Melanie. Dieser Name wollte ihr nicht aus dem Kopf gehen. Sie waren Ewigkeiten Freundinnen, nichts schien sie auseinander bringen zu können. Immer war Melanie da und in jeder Situation war auf sie verlass, egal wie sehr sie sich manchmal beschwerte. Doch nun? Nun war sie eine Mörderin, die auch Jagd auf Elisabeth machte. Nun war sie eine Verräterin, die das Leben anderer Leute beendete.
Wütende Schritte wurden von der engen Gasse wiedergegeben. Ja, Elisabeth hatte sich nicht mehr unter Kontrolle. Es war ihr egal, wie Melanie, die Mörderin reagieren würde. Es war ihr egal, ob sie dieses Treffen überleben oder sterben würde. Nichts zählte mehr.

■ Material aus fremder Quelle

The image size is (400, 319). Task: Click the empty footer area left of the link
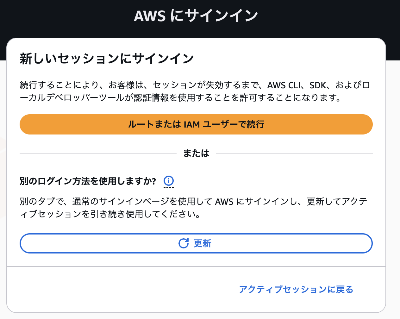(x=120, y=289)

Nur wenige Schritte vor Melanies Haus blieb Elisabeth stehen. Wieder würde sie die rosaroten Zimmer sehen, tausende Spiegel um sich und daran denken müssen, dass Melanie ihr immer nur den Spiegel ihrer Vorstellungen vorhielt. Wieder würde sie die hunderte an Kleidungsstücken sehen müssen und daran denken müssen, wie gut Melanie ihre Rolle doch konnte. Denn wenn sie eins konnte, dann war es schauspielern. Die Bühne war Melanies vorbestimmte Heimat, nur dass sie niemals genug Geld dazu hatte.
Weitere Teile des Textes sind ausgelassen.